In those states which have adopted the Federal Rules, recent changes in the rules greatly limit the number of interrogatories, the need for document requests, and the number and length of depositions. The goal is faster, cheaper and fairer litigation. One prime result of these changes has been to “level the playing field” between large and small clients and law firms. Strict limits on discovery prevent the large client or law firm from overwhelming the smaller one. Thus, litigation has become much more fair for the smaller firm and client.
Another factor which has dramatically changed the practice of law is technology. Before the advent of the personal computer and on-line legal services, the large firm had a significant advantage over the small firm due to the quality and number of its staff, library and other resources.
Now, the large firm may have dis-economies of scale. Many established law firms have made huge financial commitments to their law libraries. The major components of a law library are the statute codes and case reporter volumes from various jurisdictions. Most established law firm libraries contain past volumes of the statutes and reporters, plus their updates.
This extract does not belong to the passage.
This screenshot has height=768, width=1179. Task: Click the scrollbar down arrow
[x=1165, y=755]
Statutes are the law enacted by the legislature, with annotations (or “write-ups”) describing how the statute has been applied in particular cases. Reporters contain the actual case decisions by the appellate courts on various legal issues. Reporters are issued periodically, usually one or two per year for each set.
Because of their prior investment in books, the rapid evolution of technology has placed the established large firms in somewhat of a “Catch-22” position. To preserve the value of its library, the firm must continue to buy the new reporters and updates. Otherwise, the library will become obsolete and lose its value. The result is a sizeable wasted expense or write off.
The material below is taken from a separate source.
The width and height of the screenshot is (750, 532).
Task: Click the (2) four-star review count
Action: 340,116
On the other hand, if the firm does maintain its investment in books, then it may be simply duplicating what is now available on “on-line” computer services. Virtually every law firm, large or small, already has access to these on-line research networks. Thus, the firm does not really need the hard-bound books.
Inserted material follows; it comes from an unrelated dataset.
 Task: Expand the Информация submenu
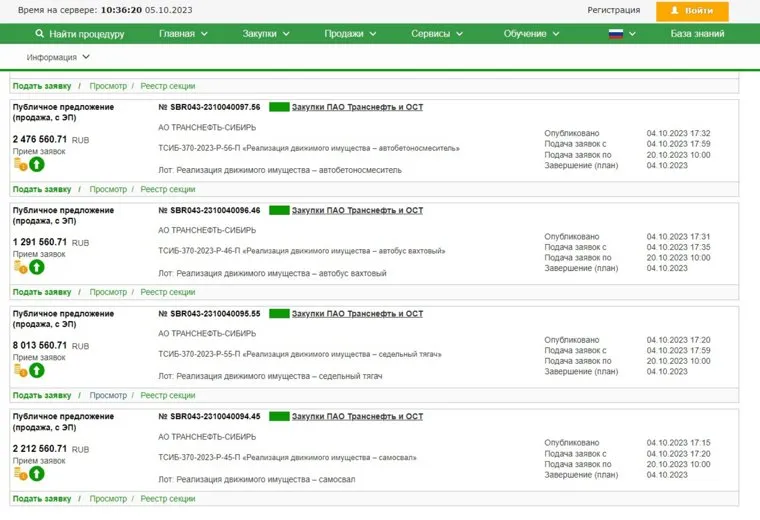point(58,57)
Many new firms no longer bother to invest in law libraries, at least in the traditional sense. The law of every state, statute or appellate decision, is now available on an “on-line” service, such as Lexis, Westlaw or Fastcase, within 24 hours. Because of this availability, not only are most law books unnecessary, but the tenant space needed for the books is now unnecessary.
Because of this dramatic substitution of computer technology and data for books, newer, smaller firms no longer suffer a disadvantage in resources. In fact, the reverse is true. Established, larger firms have “sunk costs” and overhead that the new firm need not carry. The costs must be passed on to the client.
Together, mandatory disclosure, computer research, smaller and specialized firms are dramatically changing the practice of law. Simply put, while the large firm may continue to have great resources and excellent attorneys, it has lost many of its traditional practice advantages.
When we combine these dis-incentives to size with the change in the legal paradigm itself, i.e. the change from law as a monopolistic collegiate club to a competitive business with free market advertising, the result is a revolution in the provision of legal services. Law is now a “brave new world”, not in the Huxlien sense of government omnipresence and control, but of lawyers facing the trials and tribulations of market capitalism.